Of course I have said no such thing. Whether a commodity is a value is
determined by effective demand, which does not imply that the magnitude of
value can be explained by a subjective theory of value. I am not arguing
that we measure the quantity of utility by demand to determine value. This
approach cannot answer why demand gives a thousnad to one for an object
with much labor to one with little. From and a S&D perspective, it is
because the object that requires less labor is more abundant. But that is
why it is more abundant! As Engels long ago noted, utility theories of
value are ass backward. Things that take a minute to produce are commoner
than those take years. It's not that my trumpet gives me 500x more pleasure
than a silk hanky that explains their value magnitude, though neither are
values in lieu of effective demand.

>If I recall correctly he decisively rejects this notion in the
>notes on Wagner, I no longer have a copy of this so I am
>hard placed to back this up.

Years ago you very kindly send a copy of this to me from the journal
Theoretical Practice. I shall re-read it. Thank you again.

>If you accept it, you might as well throw away the whole structure
>of the theory of value and become a folllower of Hayek, since the
>problematic of the labour theory of value is inconsistent with allowing
>effective demand to have any role in determining value as opposed
>to current market price.

You fail to note the specific role which I give it.

>> Indeed it is because a commodity only becomes a
>>value upon successful sale that producers are forced to conform to
>>technical norms.
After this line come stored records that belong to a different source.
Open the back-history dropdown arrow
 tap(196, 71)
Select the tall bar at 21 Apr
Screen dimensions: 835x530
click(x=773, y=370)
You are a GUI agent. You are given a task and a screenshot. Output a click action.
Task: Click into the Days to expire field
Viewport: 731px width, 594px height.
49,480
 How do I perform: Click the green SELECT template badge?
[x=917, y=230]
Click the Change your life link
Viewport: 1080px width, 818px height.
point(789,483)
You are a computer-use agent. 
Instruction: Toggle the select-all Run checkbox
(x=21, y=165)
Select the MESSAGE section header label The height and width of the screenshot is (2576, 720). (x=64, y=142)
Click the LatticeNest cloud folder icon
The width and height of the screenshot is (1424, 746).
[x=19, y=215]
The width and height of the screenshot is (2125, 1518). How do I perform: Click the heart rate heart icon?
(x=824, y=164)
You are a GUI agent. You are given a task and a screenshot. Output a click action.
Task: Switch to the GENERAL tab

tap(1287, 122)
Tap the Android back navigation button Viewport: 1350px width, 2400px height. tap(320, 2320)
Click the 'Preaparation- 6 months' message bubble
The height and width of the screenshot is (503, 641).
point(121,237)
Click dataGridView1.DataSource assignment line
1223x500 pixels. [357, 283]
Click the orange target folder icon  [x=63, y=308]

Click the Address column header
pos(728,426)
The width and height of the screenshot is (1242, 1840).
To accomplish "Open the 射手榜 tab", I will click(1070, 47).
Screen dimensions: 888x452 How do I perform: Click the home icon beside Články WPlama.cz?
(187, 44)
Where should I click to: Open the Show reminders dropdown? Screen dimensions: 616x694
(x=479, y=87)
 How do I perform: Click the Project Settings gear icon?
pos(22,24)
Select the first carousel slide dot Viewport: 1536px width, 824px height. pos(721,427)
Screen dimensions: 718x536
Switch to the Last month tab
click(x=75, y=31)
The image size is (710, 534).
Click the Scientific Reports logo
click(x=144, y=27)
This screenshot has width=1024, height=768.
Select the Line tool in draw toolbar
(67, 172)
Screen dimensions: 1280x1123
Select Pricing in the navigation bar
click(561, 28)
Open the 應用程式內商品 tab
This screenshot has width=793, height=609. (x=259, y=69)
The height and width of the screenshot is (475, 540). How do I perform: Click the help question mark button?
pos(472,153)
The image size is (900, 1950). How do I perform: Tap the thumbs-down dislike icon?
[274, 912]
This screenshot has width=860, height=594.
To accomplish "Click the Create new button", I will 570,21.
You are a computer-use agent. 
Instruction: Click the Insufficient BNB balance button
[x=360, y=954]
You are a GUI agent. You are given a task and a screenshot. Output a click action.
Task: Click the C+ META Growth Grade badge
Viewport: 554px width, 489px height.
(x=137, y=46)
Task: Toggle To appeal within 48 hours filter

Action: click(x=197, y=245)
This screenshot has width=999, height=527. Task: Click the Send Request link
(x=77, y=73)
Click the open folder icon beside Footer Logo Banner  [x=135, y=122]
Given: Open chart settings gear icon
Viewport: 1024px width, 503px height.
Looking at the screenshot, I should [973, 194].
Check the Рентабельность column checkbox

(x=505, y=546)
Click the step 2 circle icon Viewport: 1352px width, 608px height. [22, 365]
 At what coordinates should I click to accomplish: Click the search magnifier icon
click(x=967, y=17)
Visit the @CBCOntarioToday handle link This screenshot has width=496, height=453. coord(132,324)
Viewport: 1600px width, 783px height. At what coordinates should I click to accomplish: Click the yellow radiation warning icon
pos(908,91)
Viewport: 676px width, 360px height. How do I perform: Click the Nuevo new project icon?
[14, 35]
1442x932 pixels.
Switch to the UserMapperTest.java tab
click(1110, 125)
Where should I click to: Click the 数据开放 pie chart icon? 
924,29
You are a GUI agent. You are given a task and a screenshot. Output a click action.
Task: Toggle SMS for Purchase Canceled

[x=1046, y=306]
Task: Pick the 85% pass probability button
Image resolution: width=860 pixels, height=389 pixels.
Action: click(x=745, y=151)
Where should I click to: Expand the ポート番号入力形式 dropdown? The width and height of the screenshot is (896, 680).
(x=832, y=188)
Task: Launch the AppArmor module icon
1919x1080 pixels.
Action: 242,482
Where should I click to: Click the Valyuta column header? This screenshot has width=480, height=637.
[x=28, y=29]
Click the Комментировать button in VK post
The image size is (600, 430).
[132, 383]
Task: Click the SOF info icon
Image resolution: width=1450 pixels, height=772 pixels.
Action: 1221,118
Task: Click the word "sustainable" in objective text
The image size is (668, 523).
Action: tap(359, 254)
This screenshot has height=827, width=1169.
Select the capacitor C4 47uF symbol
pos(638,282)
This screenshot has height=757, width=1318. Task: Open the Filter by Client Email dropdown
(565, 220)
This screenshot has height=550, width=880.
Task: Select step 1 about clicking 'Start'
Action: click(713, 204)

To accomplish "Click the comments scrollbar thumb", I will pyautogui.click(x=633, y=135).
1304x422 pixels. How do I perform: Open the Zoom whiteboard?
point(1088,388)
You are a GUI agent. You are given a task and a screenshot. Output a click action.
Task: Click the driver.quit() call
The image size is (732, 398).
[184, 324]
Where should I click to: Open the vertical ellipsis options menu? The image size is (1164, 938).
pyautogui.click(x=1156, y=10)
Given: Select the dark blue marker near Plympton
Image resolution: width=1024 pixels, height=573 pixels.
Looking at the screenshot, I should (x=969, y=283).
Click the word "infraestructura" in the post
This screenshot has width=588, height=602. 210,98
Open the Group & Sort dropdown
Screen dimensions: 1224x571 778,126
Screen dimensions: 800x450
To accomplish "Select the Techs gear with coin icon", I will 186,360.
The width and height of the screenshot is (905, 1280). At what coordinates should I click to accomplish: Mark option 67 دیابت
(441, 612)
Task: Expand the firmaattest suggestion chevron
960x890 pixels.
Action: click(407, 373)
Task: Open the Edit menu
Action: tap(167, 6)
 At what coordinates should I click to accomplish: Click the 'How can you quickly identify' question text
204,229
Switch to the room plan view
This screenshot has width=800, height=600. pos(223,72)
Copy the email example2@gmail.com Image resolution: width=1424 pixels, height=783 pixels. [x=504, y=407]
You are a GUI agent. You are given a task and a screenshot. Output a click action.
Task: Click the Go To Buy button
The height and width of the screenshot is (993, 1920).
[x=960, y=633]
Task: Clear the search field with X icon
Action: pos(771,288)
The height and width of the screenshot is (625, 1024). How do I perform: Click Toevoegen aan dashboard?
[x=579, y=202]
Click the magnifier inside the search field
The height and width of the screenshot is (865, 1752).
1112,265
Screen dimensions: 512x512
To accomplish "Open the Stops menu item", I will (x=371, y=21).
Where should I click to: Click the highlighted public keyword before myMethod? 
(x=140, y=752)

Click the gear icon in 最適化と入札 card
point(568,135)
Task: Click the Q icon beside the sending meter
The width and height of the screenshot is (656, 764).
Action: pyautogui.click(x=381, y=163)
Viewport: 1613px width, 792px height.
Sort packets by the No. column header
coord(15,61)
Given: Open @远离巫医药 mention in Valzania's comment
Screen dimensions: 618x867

Without the disciplining of exchange it is not possible to
>>understand why the producer is confronted with the social necessity of
>>conforming to technical norms (John Weeks has made this argument).
>Hayek could not have put it better. Thence we have the eternity of the
>market and of capitalist production relations.

I do not follow this formulation. The 'market' induces changes in technical
norms by which the mode of surplus value extraction is led to its

>If you meant money say money. Clearly what Taylor was measuring was not
>money it was labour time.

Taylor was only measuring different concrete labors. Concrete labor however
only passes over (pupates) into materialised universal human labor once it
assumes the money form. This does not mean its price is its value.
You also wrote:

"My prefered method of doing this is to look at the labour embodied in the
total quantity of exports and equate this, subject to scaling for the balance
of trade with the price of the imports. One then uses this to give a labour
to money equivalence for the imports row in the i/o tables for each industry.

For now, given the differential productivities of labour in different countries
and the absence of free movement between countries, one should compute
labour values in terms of the labours of different countries. I hour of French
labour should not be assumed to be equivalent to 1 hour of US labour."

Don't we run into problems with imports because of their non competing
nature? That is, one cannot assume that existing labor coefficients in the
broader two or three digit categories apply to these narrowly defined
categories of imports.
Even if this production were not outsourced (broadly defined) and shifted
back to the more productive North, one would still have to take labor
coefficients in developing countries and apply traditional estimates of
elasticities of substitution among factors to estimate what the
coefficients would be in developing countries.

If Adrian Wood is correct, this would give us a *much* greater estimation
of the value that is being produced abroad than traditional estimates, even
if we recognize that "one should compute labour values in terms of the
labours of different countries." It seems to me that both the valorization
base of productive labor and the rate of exploitation would be revealed to
be significantly higher than quantitative Marxists (Fred, Shaikh and Tonak,
you/Allin and Michaelson) are now claiming.